──────── Materials provided

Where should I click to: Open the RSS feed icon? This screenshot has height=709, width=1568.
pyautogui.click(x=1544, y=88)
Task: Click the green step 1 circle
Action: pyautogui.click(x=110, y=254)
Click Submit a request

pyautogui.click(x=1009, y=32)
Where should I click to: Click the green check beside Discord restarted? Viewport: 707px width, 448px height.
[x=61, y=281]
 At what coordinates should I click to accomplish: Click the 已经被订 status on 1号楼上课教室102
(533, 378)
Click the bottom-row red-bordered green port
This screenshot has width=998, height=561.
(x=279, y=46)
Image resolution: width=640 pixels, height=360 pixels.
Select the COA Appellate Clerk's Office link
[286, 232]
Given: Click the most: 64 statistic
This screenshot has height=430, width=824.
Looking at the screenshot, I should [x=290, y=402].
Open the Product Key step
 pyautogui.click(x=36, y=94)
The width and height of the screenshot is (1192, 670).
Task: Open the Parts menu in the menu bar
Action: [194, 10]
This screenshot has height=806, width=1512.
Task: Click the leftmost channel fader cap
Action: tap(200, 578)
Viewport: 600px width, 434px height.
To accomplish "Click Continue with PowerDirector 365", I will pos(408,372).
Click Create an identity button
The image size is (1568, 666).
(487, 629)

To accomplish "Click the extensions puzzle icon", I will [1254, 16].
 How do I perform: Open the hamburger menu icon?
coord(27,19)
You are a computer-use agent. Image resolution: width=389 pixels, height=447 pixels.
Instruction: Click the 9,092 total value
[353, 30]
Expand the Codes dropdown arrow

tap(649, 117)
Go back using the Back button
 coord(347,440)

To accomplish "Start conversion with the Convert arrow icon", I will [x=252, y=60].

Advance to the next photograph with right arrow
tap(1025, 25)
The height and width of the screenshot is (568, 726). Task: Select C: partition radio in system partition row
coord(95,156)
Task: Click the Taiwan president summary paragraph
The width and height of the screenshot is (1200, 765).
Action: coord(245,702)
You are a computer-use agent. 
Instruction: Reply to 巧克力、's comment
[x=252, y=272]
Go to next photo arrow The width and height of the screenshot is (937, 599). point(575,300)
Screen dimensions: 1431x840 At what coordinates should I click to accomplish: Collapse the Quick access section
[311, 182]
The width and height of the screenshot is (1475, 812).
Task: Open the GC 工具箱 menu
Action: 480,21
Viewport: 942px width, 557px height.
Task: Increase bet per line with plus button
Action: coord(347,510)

────────────────

**Goal of the exercise**
Copy everything in the records above from the line containing "How do I perform: Open" down to the end of the records, both ends included.

**Response to this exercise**
 How do I perform: Open the hamburger menu icon?
coord(27,19)
You are a computer-use agent. Image resolution: width=389 pixels, height=447 pixels.
Instruction: Click the 9,092 total value
[353, 30]
Expand the Codes dropdown arrow

tap(649, 117)
Go back using the Back button
 coord(347,440)

To accomplish "Start conversion with the Convert arrow icon", I will [x=252, y=60].

Advance to the next photograph with right arrow
tap(1025, 25)
The height and width of the screenshot is (568, 726). Task: Select C: partition radio in system partition row
coord(95,156)
Task: Click the Taiwan president summary paragraph
The width and height of the screenshot is (1200, 765).
Action: coord(245,702)
You are a computer-use agent. 
Instruction: Reply to 巧克力、's comment
[x=252, y=272]
Go to next photo arrow The width and height of the screenshot is (937, 599). point(575,300)
Screen dimensions: 1431x840 At what coordinates should I click to accomplish: Collapse the Quick access section
[311, 182]
The width and height of the screenshot is (1475, 812).
Task: Open the GC 工具箱 menu
Action: 480,21
Viewport: 942px width, 557px height.
Task: Increase bet per line with plus button
Action: coord(347,510)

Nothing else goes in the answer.